It's been a decade since tens of thousands of Israelis poured into the streets across Israel to vent their anger at the high costs of living and the government's unwillingness to improve the situation.
Back then, the crowds were angry that prices for basic amenities were high and that housing costs were beyond reach. They called on the government to make them more affordable.
Fit for High Society Only
But ten years down the line, the majority of Israelis are still struggling to purchase homes.
According to recent data, property prices have gone up by 55 percent since the so-called socio-economic protests of 2011. The past year registered a spike of 5.6 percent, with Tel Aviv not only becoming one of Israel's most expensive cities but also the fifth-priciest location in the world.
Professor Danny Ben-Shahar, director of the Alrov Institute for Real Estate Research at Tel Aviv University, has been following these trends for years, and he says the situation is more complex than leading headlines might suggest.
"If we compare Tel Aviv to other super cities, it is as unaffordable as other leading locations, and only the cream of high society can afford property there. But as as you move farther away from it, prices become more and more affordable".

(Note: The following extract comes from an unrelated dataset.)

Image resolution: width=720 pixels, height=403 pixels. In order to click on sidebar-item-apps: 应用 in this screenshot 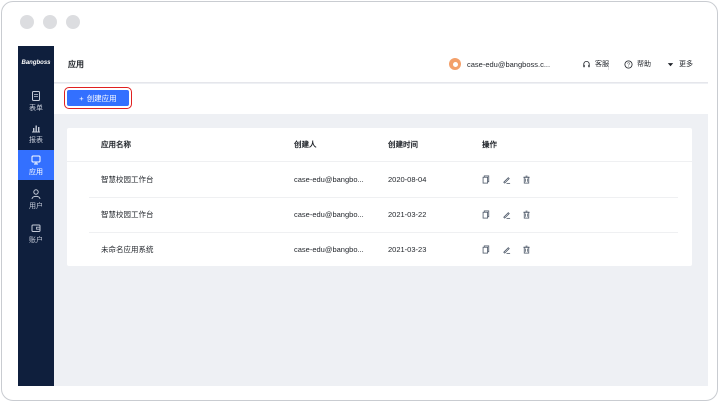, I will do `click(36, 165)`.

Today, prices for a three-bedroom apartment in Tel Aviv start at slightly more than a million dollars. A similar property in the north or the south of the country would be fifty percent cheaper, if not more. Yet, in a country where the minimum wage stands at $1,600 per month, and where banks require an equity of 25 percent of the total value of the property in question, even such a discount would be unaffordable for many Israelis.
Roots of the Problem
It has not always been this way. In the 1940s and 1950s, flats in Israel were quite affordable and stood at roughly $122,000 for three-bedroom apartments. In 1978, they started going up but the outbreak of the Second Intifada, coupled with a big surplus of new properties brought prices down, and they remained relatively low until 2008.
Since then, prices in Israel have continued to soar and Ben-Shahar pins the spike on a number of factors.
"The interest of banks has become lower and that allowed many people to purchase flats. Mortgages have become more affordable too and investors eyed real estate as an attractive option".
Israel's rapidly growing population has also contributed to the rise in prices. In 2008, there were 7.3 million citizens in Israel. Today, the total number stands at more than 9 million and projections are that by 2040 the country will be home to 12.8 million.
To accommodate all these people, Israel needs to build extensively but with the population growing by two percent annually, construction companies are struggling to deliver and as a result prices go up, while people continue to vent their frustration with the government.
It is not that Israeli governments haven't done anything to change the situation. Over the years, the Jewish state has tried to address the issue on a number of occasions, putting forward a number of reforms and initiatives.
One such initiative was an attempt to turn Israel's Land Authority, which controls 93 percent of all the country's land and is known for its complex bureaucracy, into a more accessible body that would make the buying process much easier.
Another initiative promised free land to soldiers, who completed their service in IDF combat units, and yet another one vowed to give grants of $18,000 to those, who would purchase properties in the periphery.
"[Various governments] used different tools. They tried to increase taxes for investors, and they launched the Buyer's Price Programme aimed at selling land to entrepreneurs for discounted prices so that they in turn could offer them at affordable rates to the general public".
But that came at a price. According to some estimates, the programme, popular with the general public, has cost Israel some $2.4 billion, and that (together with other flaws in the initiative) has prompted some Israeli experts to call it a failure.
Such failures have also been observed in other reforms and initiatives and while the government hasn't put forward any new plans yet, real estate prices continue to climb.
The new Minister of Housing and Construction Zeev Elkin recently promised to change the trend. Just like many before him, he vowed he would do everything it takes to make housing more affordable.
Although Ben-Shahar doesn't know what the new government under Prime Minister Naftali Bennett is planning to do, he does believe that the situation is reversible.
"The state needs to get involved because the market has failed to resolve the crisis. The state owns the land and it acts as a regulator through which all plans pass. Therefore, it should be the one that provides enough land for construction, it needs to relax regulations that make the process long and laborious, it needs to develop the periphery, and connect it with the centre. It is doable. It is in the hands of the government".